Пусть Дженни мечтала не о таком совместном будущем с Алексом, но она устала убегать от ответственности, быть беспечной прожигательницей жизни и завсегдатаем вечеринок. Она может измениться. Может. Вот поэтому она будет игнорировать тихие голоса в мозгу, которые твердят ей о том, что она должна думать о себе и жить в собственное удовольствие.
Дженни посмотрела на браслет с брелоками на правом запястье. Медленно она отцепила от него золотое обручальное кольцо. Оно всегда выглядело на браслете не на своем месте. Застегнув браслет, Дженни с торжественным видом надела кольцо на палец.

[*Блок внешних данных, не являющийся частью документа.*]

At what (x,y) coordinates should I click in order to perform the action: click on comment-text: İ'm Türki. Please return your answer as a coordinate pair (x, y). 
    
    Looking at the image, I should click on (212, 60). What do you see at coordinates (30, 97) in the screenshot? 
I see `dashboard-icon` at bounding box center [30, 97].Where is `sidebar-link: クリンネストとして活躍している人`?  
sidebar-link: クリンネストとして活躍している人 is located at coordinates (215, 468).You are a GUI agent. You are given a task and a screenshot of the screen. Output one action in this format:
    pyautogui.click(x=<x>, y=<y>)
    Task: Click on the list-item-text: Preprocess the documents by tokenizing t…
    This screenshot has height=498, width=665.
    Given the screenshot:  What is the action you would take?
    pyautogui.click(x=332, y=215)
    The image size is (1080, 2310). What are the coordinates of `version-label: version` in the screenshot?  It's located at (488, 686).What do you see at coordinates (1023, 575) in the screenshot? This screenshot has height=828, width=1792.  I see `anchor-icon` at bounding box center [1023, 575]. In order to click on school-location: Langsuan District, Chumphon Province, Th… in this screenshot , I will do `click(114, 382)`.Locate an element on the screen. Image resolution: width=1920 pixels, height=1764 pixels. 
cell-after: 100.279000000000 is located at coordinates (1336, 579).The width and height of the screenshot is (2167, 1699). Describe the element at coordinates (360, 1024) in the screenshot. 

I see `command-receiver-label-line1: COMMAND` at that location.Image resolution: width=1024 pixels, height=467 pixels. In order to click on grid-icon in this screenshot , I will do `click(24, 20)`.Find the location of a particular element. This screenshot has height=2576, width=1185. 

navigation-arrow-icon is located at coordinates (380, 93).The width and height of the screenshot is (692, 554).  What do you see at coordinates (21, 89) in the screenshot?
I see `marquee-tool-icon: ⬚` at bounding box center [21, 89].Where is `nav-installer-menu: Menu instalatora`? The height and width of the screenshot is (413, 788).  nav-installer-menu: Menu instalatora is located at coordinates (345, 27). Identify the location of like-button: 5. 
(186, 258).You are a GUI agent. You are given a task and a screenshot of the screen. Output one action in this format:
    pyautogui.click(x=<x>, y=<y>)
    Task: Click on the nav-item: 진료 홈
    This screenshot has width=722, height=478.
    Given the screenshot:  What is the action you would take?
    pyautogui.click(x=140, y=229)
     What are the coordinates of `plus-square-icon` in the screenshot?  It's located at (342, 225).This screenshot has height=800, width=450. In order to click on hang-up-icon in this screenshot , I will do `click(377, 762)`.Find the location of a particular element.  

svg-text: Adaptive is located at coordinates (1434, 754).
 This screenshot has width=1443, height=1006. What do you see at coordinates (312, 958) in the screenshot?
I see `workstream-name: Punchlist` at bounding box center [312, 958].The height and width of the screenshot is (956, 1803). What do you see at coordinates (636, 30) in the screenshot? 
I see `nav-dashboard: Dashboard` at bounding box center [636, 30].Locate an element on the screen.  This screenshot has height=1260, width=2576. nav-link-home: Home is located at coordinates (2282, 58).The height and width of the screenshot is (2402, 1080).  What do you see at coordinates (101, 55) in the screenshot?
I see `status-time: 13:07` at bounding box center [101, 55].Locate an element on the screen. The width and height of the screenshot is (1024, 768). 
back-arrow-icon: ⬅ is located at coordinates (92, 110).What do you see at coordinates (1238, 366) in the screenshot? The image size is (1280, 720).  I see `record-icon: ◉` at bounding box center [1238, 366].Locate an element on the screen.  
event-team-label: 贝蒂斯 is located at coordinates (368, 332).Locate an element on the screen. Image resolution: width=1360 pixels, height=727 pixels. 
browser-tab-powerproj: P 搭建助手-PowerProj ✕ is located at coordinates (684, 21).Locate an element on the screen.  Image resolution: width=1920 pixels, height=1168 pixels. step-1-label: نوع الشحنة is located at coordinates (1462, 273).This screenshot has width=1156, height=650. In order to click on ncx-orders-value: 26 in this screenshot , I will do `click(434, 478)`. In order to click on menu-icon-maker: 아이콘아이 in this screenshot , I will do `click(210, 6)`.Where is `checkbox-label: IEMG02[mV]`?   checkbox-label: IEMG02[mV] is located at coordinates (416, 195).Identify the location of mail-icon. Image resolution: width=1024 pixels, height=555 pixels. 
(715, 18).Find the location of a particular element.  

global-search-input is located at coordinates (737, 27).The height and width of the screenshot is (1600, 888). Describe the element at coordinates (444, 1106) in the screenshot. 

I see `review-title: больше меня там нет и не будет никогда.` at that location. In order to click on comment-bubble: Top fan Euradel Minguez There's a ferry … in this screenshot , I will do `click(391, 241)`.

«Встречаемся в Уайт-Харт».
Именно это сообщение прислала Дженни на телефон Алекса полчаса назад. Он едва не отправил ответ, мол, не могу оставить Молли, — Дженни должна была его понять, — но потом решил, что лучше им поговорить на нейтральной территории. Молли не нужно слышать их приглушенных и напряженных разговоров. Поэтому он поспешил к соседке и попросил милую пожилую даму присмотреть за девочкой.
Алекс увидел Дженни сидящей в углу паба. Он присел рядом с ней, напугав ее. Она разговаривала по мобильному телефону. Судя по услышанным обрывкам разговора, она говорила о том, что скоро вернется в Лондон.